Starting at the line containing "Task: Expand the ECG Test Results tree node" and ending at the line containing "Viewport: 1492px width, 812px height.", print every line of the material below exactly, both ends included, and stop there.

▶ INFORMATION SUPPLIED
++++++
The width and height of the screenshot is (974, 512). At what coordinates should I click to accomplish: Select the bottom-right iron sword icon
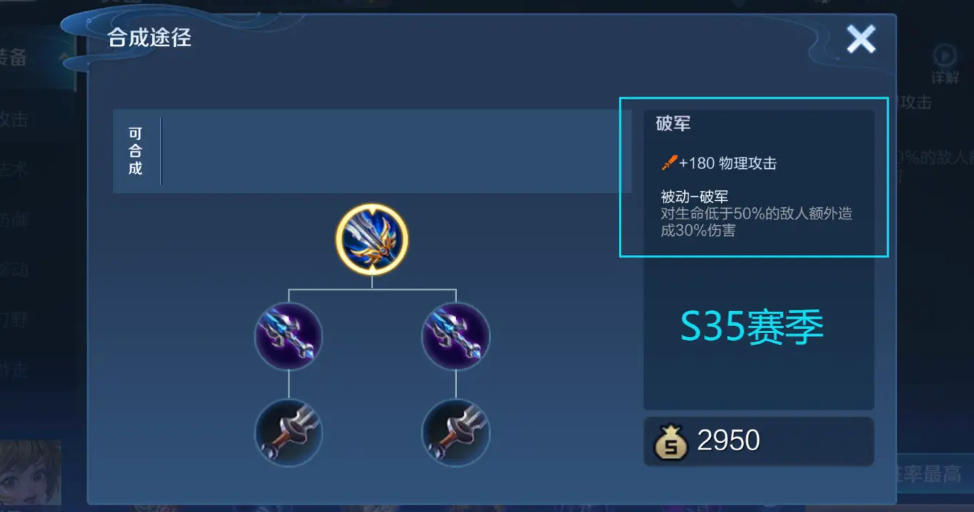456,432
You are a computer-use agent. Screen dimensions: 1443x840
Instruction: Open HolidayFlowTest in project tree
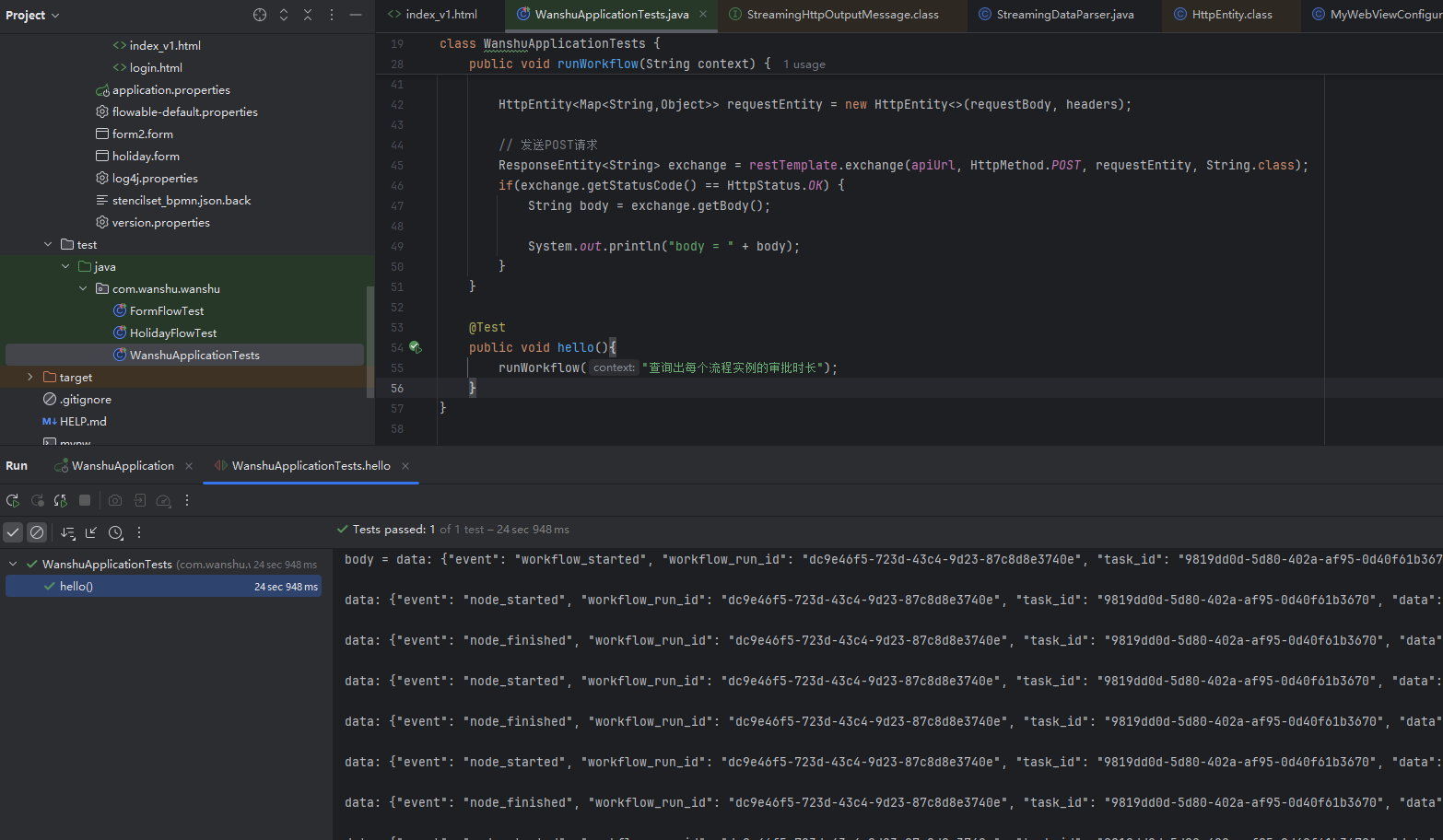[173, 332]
++++++
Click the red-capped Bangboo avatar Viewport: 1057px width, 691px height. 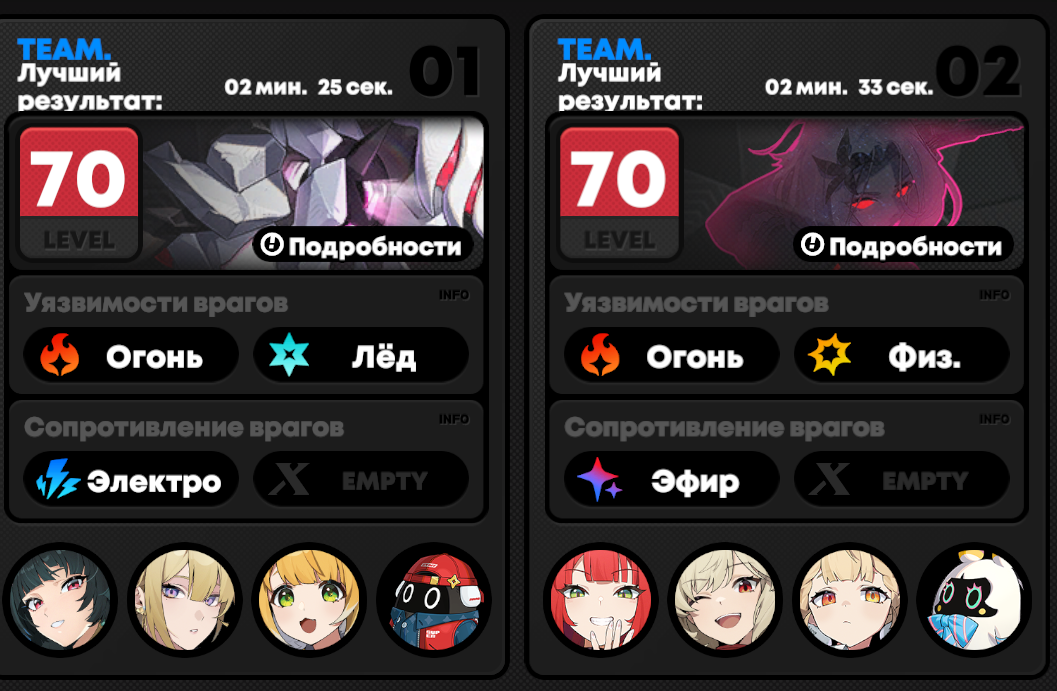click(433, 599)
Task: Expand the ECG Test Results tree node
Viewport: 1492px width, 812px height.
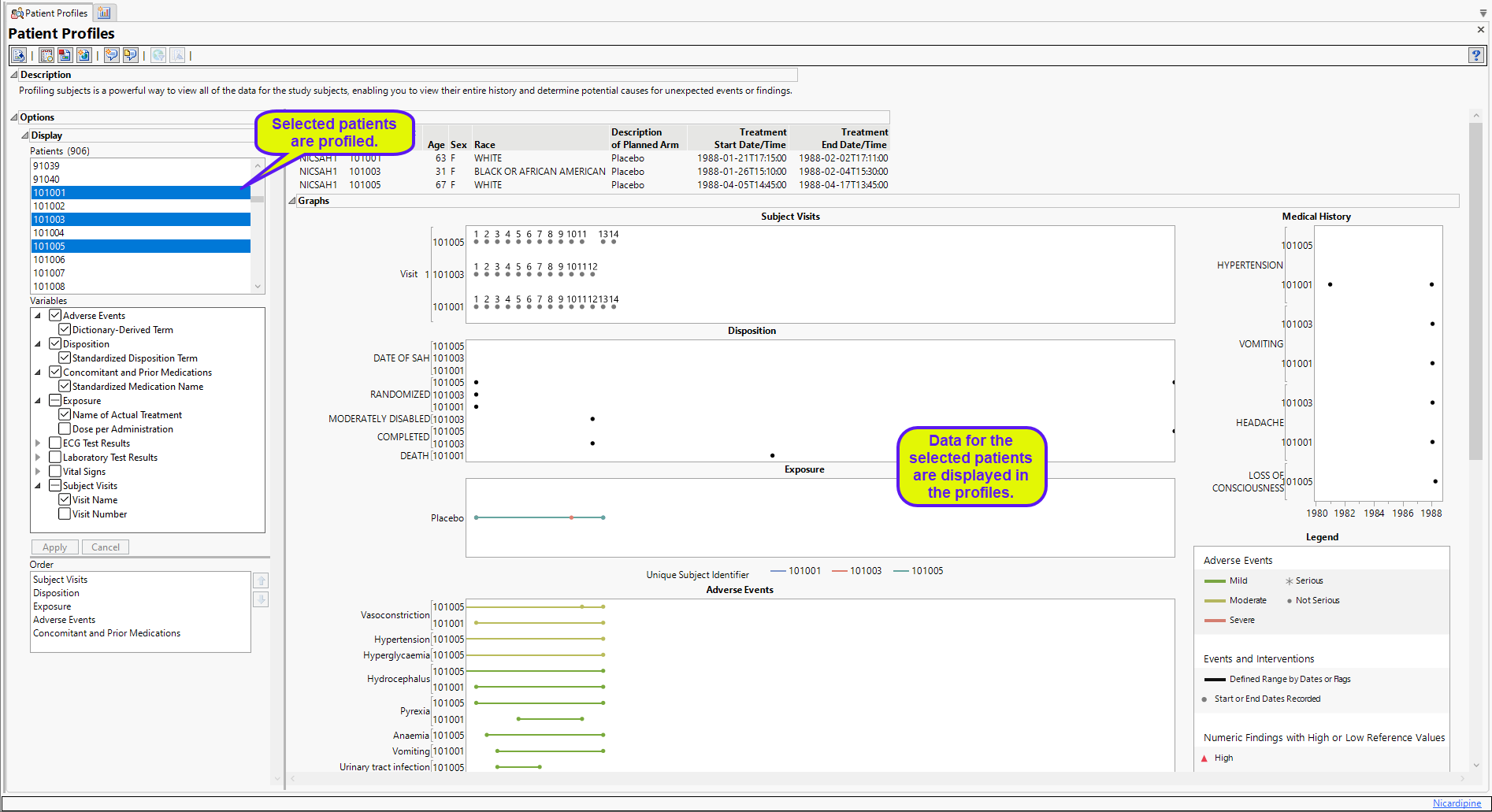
++++++
▶ REPLY TO THE EXERCISE
Task: Expand the ECG Test Results tree node
Viewport: 1492px width, 812px height.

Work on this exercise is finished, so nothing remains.